• **WHAT THIS TASK INVOLVES**
Begin at the line containing "My Neighbor Alice News (78, 60)" in the entries below and end at the line containing "01 83 62 36 72 (1340, 479)"; transcribe that range exactly and nothing outside it.
Top of DATASET EXCERPTS
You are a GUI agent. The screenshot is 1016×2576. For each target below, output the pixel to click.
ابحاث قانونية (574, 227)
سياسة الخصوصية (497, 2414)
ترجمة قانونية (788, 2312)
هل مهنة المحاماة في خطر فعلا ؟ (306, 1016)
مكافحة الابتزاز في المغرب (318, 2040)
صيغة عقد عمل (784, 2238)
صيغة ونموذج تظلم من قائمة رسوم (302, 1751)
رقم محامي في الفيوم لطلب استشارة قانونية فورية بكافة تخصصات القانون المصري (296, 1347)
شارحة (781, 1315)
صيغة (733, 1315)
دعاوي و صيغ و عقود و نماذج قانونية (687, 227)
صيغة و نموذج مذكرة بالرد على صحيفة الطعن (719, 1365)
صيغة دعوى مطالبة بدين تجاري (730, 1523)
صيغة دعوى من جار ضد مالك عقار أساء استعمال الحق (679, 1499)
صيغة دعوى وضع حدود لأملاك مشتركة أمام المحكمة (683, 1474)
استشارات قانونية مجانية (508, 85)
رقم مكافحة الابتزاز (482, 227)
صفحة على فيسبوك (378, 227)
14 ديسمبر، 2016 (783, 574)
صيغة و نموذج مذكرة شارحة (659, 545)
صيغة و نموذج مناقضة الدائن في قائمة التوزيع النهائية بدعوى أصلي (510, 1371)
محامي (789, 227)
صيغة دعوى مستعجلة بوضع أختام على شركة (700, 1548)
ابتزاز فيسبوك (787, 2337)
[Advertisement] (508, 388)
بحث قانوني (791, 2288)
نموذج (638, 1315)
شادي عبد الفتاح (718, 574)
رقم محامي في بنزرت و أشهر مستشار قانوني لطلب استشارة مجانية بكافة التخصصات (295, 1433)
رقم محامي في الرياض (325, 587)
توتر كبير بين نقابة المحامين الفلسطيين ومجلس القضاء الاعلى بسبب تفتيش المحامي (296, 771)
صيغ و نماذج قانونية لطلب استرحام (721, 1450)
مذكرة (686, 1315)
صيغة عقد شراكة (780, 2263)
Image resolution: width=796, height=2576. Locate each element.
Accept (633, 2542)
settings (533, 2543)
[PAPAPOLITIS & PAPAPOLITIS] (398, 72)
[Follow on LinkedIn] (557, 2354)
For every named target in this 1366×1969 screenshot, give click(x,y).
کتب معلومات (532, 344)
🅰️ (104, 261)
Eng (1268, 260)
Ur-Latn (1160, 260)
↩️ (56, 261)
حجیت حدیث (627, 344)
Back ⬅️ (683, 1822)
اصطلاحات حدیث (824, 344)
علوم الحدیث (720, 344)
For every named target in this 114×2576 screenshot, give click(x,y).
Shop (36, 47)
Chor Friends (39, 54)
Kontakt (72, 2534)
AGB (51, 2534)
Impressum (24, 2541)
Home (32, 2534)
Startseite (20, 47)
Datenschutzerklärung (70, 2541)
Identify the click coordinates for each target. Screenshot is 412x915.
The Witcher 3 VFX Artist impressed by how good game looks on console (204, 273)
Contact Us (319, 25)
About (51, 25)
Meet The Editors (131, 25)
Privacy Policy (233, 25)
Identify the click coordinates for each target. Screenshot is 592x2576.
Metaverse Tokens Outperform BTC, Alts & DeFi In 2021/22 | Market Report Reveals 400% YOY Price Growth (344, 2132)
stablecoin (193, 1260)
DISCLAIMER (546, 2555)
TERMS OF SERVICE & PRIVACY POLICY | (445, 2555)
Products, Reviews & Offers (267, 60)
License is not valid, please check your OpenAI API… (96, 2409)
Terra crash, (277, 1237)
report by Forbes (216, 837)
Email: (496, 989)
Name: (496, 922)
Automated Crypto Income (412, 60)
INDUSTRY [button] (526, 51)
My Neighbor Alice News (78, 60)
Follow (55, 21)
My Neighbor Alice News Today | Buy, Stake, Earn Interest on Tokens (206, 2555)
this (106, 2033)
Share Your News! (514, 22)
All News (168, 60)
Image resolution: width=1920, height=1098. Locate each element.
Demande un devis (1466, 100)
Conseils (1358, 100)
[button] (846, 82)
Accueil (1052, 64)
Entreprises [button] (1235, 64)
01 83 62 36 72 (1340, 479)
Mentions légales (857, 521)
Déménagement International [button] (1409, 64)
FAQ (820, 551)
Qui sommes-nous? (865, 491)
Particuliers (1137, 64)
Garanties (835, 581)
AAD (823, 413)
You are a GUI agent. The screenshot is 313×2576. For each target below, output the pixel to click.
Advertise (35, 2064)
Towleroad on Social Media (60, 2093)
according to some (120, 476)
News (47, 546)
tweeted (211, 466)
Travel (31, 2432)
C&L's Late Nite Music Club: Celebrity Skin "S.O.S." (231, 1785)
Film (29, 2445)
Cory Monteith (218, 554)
Bottom of DATASET EXCERPTS
• **TASK SOLUTION**
My Neighbor Alice News (78, 60)
Follow (55, 21)
My Neighbor Alice News Today | Buy, Stake, Earn Interest on Tokens (206, 2555)
this (106, 2033)
Share Your News! (514, 22)
All News (168, 60)
Image resolution: width=1920, height=1098. Locate each element.
Demande un devis (1466, 100)
Conseils (1358, 100)
[button] (846, 82)
Accueil (1052, 64)
Entreprises [button] (1235, 64)
01 83 62 36 72 (1340, 479)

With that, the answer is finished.